WHAT IS NEEDED:
Retype the entries from the line with "Viewport: 1366px width, 768px" up to and including the line with "tap(153, 93)", keeping every character unchanged.

----- DATASET RECORDS -----

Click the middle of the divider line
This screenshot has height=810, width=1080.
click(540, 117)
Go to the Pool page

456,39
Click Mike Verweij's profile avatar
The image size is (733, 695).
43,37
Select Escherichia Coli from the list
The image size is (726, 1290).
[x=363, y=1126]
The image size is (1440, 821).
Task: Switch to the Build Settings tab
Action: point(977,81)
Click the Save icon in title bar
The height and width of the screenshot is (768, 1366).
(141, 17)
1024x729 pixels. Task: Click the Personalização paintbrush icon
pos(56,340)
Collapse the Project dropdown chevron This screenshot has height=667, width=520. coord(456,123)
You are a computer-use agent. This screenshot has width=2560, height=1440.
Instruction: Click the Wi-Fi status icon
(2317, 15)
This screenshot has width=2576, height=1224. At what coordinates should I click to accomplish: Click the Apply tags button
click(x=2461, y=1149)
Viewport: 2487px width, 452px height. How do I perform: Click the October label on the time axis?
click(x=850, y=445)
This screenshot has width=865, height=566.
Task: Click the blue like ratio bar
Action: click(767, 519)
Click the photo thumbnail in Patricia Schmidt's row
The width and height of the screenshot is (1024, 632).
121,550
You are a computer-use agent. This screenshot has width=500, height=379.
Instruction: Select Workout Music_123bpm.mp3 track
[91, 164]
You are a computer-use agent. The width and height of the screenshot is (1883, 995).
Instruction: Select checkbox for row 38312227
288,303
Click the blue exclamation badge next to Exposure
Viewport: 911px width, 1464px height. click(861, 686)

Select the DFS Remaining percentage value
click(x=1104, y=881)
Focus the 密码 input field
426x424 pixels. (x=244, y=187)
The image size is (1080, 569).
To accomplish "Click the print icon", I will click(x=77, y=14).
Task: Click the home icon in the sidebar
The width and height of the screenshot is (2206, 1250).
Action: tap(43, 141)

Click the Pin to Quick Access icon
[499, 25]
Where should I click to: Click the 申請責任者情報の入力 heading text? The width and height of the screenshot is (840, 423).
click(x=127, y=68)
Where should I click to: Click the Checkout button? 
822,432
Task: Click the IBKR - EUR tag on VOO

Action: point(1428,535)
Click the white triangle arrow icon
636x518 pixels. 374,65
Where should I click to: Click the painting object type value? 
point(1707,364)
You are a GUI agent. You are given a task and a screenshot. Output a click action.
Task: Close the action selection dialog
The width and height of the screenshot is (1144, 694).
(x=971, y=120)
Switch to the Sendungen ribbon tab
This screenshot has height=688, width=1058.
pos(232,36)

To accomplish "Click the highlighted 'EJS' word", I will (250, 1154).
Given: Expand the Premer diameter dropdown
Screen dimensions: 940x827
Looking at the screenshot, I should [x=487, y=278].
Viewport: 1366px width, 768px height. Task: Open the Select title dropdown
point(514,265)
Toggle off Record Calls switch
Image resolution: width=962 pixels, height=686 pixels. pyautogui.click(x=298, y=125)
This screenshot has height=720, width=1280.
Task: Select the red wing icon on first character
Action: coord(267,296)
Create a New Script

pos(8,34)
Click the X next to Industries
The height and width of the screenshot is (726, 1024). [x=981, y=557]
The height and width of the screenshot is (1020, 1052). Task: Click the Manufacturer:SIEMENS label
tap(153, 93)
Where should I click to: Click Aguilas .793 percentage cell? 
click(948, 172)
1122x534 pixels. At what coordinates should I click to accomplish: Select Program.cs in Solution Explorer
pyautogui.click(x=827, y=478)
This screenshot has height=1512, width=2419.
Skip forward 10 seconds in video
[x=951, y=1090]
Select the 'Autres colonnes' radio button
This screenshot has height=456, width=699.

-----

REPLY TO THE EXERCISE:
Viewport: 1366px width, 768px height. Task: Open the Select title dropdown
point(514,265)
Toggle off Record Calls switch
Image resolution: width=962 pixels, height=686 pixels. pyautogui.click(x=298, y=125)
This screenshot has height=720, width=1280.
Task: Select the red wing icon on first character
Action: coord(267,296)
Create a New Script

pos(8,34)
Click the X next to Industries
The height and width of the screenshot is (726, 1024). [x=981, y=557]
The height and width of the screenshot is (1020, 1052). Task: Click the Manufacturer:SIEMENS label
tap(153, 93)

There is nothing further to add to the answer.